So it’s been two weeks since the Supreme Court declared that gay and lesbian coupes do indeed have equal justice under law, and the sky has not fallen. The world has not stopped spinning. The birds have not stopped singing. In fact nothing has changed (well, the climate has, but for reasons that have nothing to do with marriage equality).
Those of us who lived in Massachusetts when the state’s Supreme Judicial Court recognized the right of gay and lesbian couples to marry heard plenty of apocalyptic rhetoric from the most vehement opponents of equality. I remember a lengthy argument I had with a now-former friend in 2004 on this issue: at the time, I (wrongfully) opposed same-sex marriage but supported civil unions, whereas my ex-friend, a hardcore conservative Christian, opposed any legal recognition for same-sex couples. “Gay marriage,” he insisted, “will cause God to remove His hand of protection from this country.”

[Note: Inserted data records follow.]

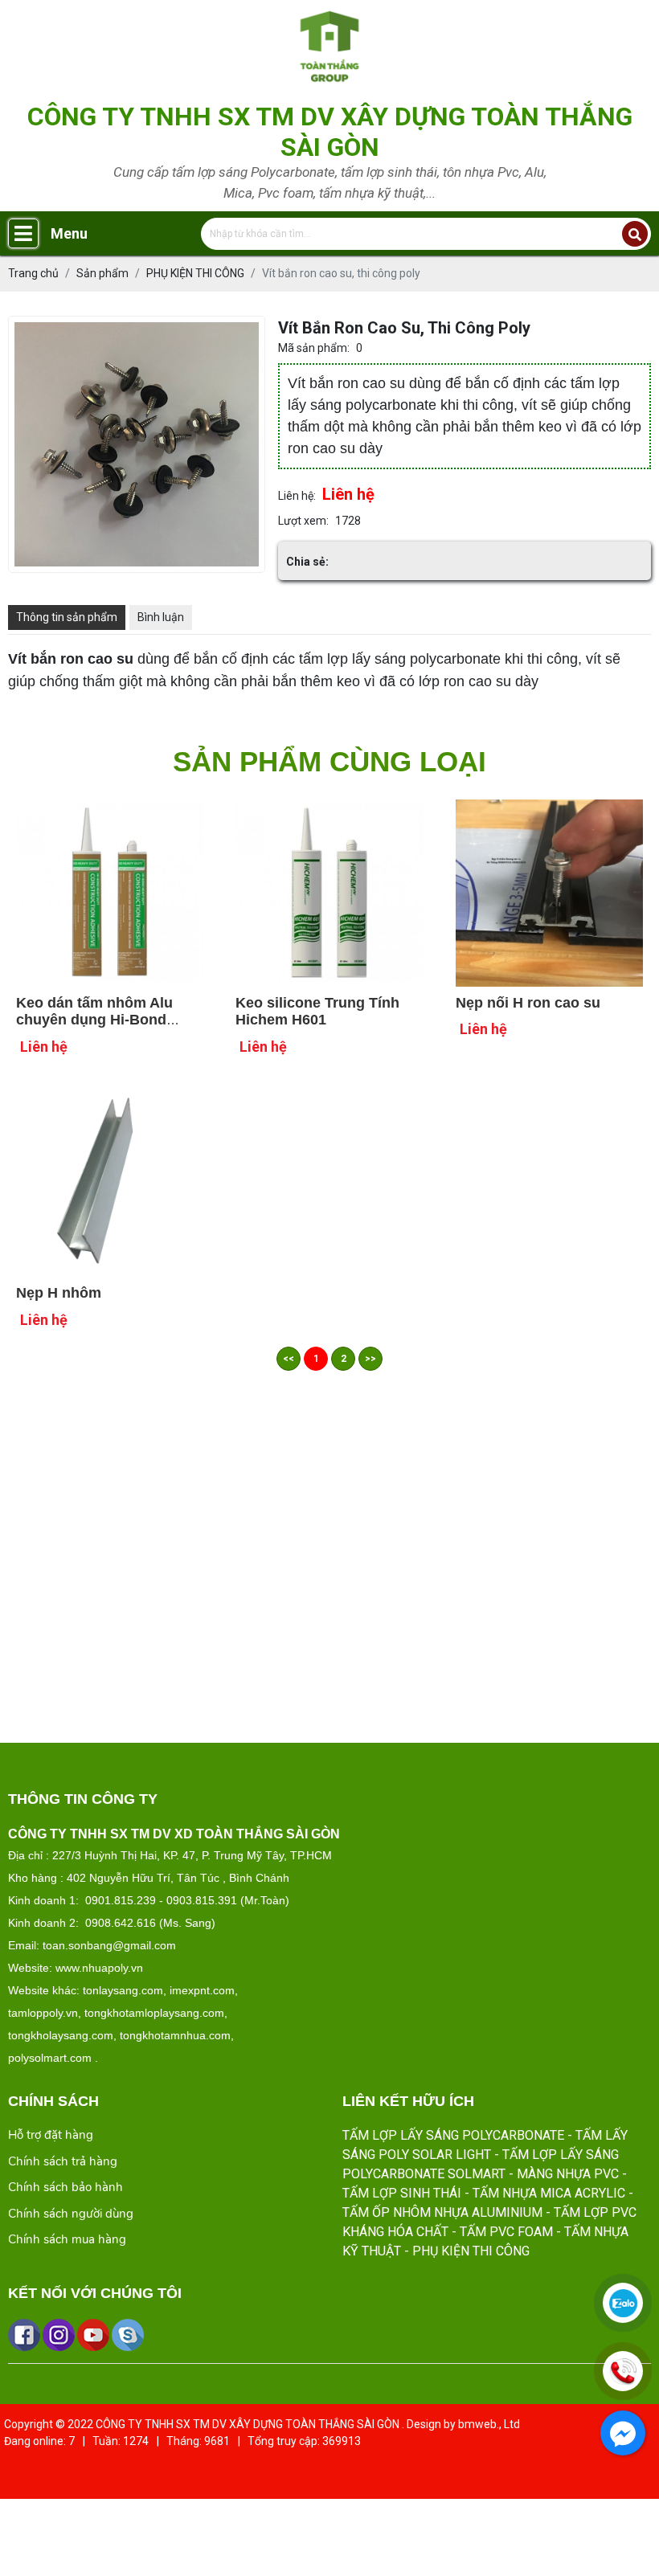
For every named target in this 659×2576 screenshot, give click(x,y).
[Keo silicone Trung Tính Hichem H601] (329, 807)
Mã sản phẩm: (314, 347)
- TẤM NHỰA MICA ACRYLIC (545, 2193)
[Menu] (23, 233)
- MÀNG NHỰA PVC (564, 2173)
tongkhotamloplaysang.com (154, 2012)
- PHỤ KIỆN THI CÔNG (467, 2251)
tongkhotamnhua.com (175, 2035)
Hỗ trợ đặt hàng (50, 2135)
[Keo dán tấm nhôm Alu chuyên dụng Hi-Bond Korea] (109, 807)
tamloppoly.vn (43, 2012)
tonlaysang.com (123, 1990)
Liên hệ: (297, 495)
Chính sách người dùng (70, 2214)
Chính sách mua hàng (67, 2239)
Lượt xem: (303, 520)
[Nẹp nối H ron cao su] (549, 807)
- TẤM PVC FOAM (502, 2231)
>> (370, 1358)
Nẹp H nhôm (58, 1293)
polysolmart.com (50, 2057)
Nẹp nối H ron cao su (528, 1003)
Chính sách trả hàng (62, 2161)
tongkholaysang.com (60, 2035)
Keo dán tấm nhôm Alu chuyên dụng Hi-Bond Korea (94, 1020)
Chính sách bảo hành (65, 2187)
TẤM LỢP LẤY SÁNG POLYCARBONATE (453, 2135)
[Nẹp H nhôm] (109, 1097)
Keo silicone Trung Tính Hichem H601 (317, 1011)
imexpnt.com (202, 1990)
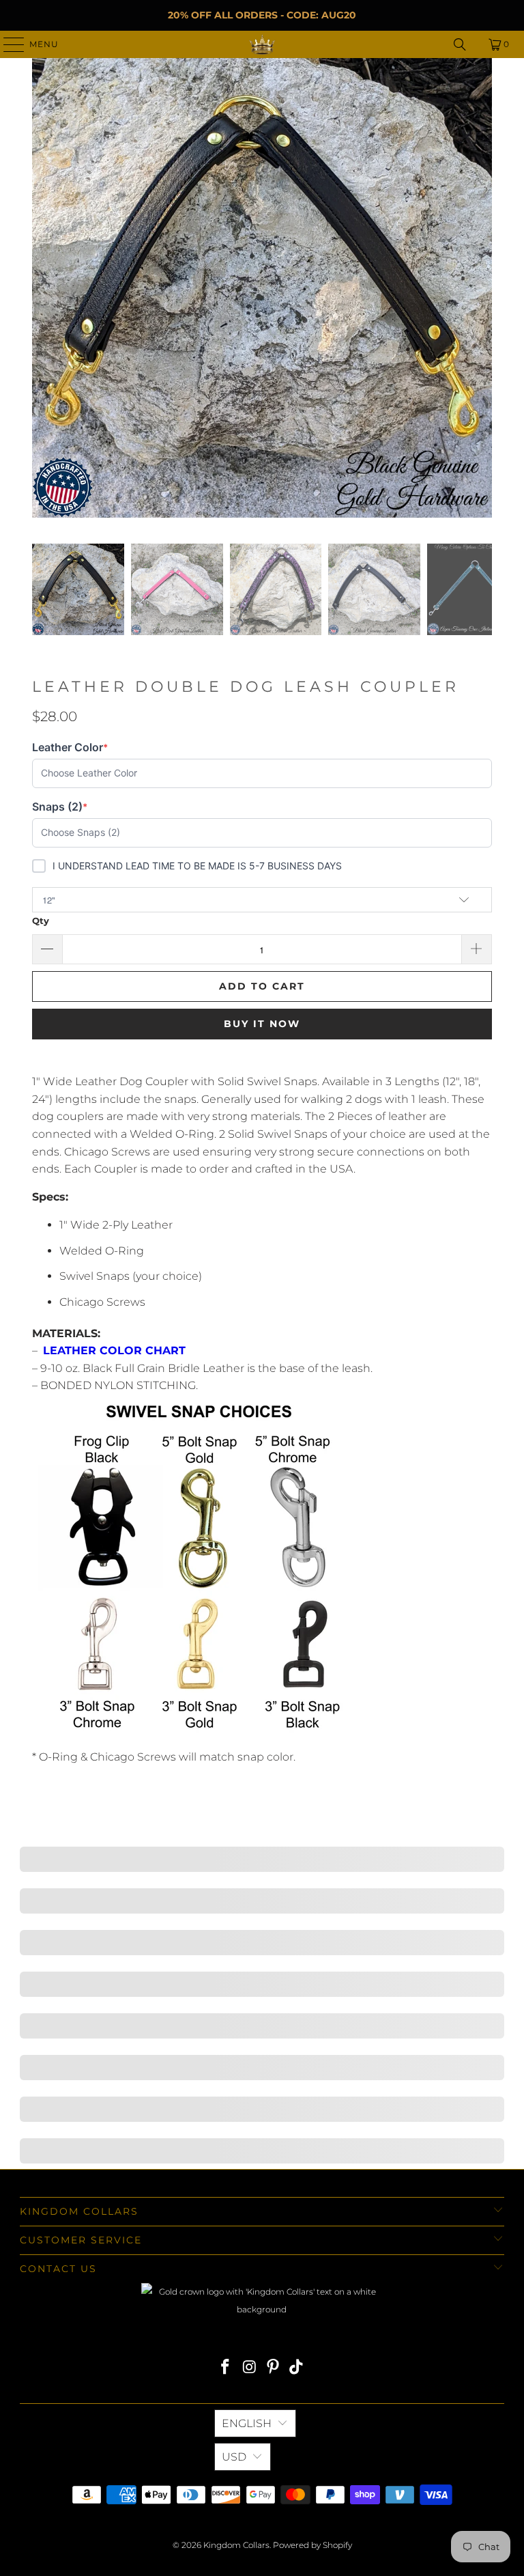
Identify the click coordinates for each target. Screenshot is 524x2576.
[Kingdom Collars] (262, 44)
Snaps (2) (59, 807)
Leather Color (70, 747)
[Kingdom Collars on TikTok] (297, 2368)
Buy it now (262, 1024)
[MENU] (7, 44)
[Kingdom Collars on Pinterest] (273, 2368)
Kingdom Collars (236, 2545)
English (247, 2423)
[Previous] (42, 290)
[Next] (482, 290)
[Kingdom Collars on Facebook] (226, 2368)
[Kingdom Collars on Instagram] (249, 2368)
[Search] (460, 44)
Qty (40, 920)
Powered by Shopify (312, 2545)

I stopped speaking to that self-righteous scold several years ago, but I wish I could ask him to consider the following: if you believe that God made us all in his image, and meant for us all to live in harmony, then you logically cannot be both a Christian and a homophobe. In other words, common sense dictates that homophobia is a sin, not homosexuality.
To that end, one can make the theological argument that any country that treats gays and lesbians as second-class citizens is a country that has defied the will of God. After all, how can a country expect to receive God’s blessing and favor if that country insists upon mistreating and abusing the gay and lesbian citizens God created in his image?
Were I a Christian, I would argue as forcefully as possible that homophobia is the real abomination, the real sin against the Almighty, the real offense against Christian morality. This is an argument that would surely horrify my former friend, and other members of the Christian Right…but to quote that famous bumper sticker: “The Christian Right is Neither.”